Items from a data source
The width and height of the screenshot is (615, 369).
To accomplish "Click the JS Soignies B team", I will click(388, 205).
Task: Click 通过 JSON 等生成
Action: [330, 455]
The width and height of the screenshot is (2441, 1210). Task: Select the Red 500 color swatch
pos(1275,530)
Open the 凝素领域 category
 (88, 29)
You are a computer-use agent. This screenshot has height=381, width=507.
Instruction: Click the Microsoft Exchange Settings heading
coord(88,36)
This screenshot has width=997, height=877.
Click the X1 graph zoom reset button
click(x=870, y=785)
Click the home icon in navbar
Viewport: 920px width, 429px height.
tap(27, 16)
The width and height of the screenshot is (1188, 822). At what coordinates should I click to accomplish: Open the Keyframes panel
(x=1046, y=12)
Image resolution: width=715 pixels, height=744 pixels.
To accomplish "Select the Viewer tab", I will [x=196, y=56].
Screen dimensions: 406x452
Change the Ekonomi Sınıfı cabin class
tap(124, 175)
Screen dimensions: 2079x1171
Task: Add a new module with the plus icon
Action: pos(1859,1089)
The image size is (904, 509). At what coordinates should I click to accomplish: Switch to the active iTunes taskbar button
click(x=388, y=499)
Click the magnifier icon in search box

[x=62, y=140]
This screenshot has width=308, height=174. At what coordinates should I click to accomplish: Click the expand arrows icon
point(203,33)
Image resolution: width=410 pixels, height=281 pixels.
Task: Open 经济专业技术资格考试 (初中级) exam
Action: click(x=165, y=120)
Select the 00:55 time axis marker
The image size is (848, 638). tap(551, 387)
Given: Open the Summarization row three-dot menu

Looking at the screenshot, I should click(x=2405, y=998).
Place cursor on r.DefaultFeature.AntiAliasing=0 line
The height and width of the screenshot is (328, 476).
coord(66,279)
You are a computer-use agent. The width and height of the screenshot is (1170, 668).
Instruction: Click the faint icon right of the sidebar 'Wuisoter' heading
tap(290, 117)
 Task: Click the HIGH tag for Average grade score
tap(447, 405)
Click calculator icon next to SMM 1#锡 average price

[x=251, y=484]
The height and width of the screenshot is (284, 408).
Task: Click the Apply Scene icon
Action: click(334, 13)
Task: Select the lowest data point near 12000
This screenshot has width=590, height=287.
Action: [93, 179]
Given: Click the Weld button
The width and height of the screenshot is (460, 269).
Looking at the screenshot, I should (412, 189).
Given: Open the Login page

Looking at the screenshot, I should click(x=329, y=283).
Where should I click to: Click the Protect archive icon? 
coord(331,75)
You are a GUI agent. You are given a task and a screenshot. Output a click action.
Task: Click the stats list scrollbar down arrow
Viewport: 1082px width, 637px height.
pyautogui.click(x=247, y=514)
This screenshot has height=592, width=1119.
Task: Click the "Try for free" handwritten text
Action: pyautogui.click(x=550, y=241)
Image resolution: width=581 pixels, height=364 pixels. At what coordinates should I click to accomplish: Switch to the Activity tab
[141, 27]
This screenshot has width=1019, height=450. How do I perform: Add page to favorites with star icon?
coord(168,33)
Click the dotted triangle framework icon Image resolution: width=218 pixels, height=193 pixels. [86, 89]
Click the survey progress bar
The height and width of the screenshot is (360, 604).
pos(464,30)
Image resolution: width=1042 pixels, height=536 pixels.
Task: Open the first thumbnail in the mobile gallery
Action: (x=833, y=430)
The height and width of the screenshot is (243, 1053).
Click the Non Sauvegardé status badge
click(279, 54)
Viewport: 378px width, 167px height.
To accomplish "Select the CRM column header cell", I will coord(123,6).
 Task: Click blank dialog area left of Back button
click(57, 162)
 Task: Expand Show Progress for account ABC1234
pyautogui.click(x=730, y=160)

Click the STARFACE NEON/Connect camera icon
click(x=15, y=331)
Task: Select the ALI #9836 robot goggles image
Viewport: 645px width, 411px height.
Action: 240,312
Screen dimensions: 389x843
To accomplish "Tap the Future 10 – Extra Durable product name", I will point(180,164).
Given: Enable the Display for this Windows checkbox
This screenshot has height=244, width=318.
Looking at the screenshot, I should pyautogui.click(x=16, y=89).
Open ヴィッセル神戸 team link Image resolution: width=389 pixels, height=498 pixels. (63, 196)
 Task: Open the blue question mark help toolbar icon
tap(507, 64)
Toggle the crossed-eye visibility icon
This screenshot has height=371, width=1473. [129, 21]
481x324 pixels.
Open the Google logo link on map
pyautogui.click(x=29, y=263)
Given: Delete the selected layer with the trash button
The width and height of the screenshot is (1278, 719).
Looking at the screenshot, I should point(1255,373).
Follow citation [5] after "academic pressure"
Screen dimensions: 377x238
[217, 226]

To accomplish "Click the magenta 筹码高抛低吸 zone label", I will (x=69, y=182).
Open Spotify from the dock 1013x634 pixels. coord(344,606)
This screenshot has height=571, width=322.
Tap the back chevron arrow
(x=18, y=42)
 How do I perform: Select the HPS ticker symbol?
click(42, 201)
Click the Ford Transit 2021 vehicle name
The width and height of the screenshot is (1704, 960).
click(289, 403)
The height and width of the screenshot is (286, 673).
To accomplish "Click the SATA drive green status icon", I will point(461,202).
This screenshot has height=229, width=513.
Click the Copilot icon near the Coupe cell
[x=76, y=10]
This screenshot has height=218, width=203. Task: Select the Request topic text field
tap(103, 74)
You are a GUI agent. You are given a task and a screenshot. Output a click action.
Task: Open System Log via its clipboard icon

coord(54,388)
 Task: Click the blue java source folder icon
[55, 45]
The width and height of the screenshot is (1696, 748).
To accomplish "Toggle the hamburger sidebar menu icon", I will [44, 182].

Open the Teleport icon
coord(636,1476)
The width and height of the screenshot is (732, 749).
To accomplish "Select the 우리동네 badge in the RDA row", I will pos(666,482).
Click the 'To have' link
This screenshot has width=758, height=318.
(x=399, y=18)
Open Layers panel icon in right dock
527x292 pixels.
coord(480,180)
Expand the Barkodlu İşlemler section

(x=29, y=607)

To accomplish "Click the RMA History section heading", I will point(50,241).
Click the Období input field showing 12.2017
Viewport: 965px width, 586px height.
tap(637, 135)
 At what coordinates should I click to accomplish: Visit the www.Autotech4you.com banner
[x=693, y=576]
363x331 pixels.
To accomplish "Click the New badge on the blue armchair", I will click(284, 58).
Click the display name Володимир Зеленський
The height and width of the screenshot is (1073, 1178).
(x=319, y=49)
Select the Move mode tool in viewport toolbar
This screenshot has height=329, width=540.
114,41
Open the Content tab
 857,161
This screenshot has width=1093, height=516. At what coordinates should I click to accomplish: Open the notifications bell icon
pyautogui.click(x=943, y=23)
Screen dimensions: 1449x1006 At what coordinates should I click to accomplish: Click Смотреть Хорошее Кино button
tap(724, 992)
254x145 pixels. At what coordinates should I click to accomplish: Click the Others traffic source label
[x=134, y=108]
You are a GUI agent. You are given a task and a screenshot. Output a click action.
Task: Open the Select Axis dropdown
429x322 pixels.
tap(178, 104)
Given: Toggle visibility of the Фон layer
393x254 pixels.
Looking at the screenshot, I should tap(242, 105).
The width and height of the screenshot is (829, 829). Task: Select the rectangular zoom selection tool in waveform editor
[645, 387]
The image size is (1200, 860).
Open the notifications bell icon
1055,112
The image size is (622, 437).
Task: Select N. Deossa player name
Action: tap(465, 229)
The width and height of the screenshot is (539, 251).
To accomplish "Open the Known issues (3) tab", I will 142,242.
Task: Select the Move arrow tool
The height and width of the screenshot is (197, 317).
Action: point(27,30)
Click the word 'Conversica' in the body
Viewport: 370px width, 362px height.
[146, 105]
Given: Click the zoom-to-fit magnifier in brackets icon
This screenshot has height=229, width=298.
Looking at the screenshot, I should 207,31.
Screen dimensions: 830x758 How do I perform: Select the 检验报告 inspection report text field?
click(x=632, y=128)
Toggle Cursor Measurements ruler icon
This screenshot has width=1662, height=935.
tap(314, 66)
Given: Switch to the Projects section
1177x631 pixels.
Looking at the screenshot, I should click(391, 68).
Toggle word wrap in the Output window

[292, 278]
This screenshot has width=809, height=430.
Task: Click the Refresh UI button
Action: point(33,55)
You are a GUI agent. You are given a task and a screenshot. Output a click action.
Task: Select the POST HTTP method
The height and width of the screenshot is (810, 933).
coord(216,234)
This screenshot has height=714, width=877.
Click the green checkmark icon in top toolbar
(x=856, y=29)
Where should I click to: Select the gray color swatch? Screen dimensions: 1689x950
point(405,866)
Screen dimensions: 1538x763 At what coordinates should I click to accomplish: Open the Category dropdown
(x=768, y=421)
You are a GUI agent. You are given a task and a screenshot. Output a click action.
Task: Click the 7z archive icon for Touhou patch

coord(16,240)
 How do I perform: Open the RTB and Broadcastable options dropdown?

▶ _Description of the task_
Copy the lines from the very first one through the line containing "[x=62, y=140]", substituting "Timeline" for "Keyframes" and changing nothing else.

▶ _Result_
The width and height of the screenshot is (615, 369).
To accomplish "Click the JS Soignies B team", I will click(388, 205).
Task: Click 通过 JSON 等生成
Action: [330, 455]
The width and height of the screenshot is (2441, 1210). Task: Select the Red 500 color swatch
pos(1275,530)
Open the 凝素领域 category
 (88, 29)
You are a computer-use agent. This screenshot has height=381, width=507.
Instruction: Click the Microsoft Exchange Settings heading
coord(88,36)
This screenshot has width=997, height=877.
Click the X1 graph zoom reset button
click(x=870, y=785)
Click the home icon in navbar
Viewport: 920px width, 429px height.
tap(27, 16)
The width and height of the screenshot is (1188, 822). At what coordinates should I click to accomplish: Open the Timeline panel
(x=1046, y=12)
Image resolution: width=715 pixels, height=744 pixels.
To accomplish "Select the Viewer tab", I will [x=196, y=56].
Screen dimensions: 406x452
Change the Ekonomi Sınıfı cabin class
tap(124, 175)
Screen dimensions: 2079x1171
Task: Add a new module with the plus icon
Action: pos(1859,1089)
The image size is (904, 509). At what coordinates should I click to accomplish: Switch to the active iTunes taskbar button
click(x=388, y=499)
Click the magnifier icon in search box

[x=62, y=140]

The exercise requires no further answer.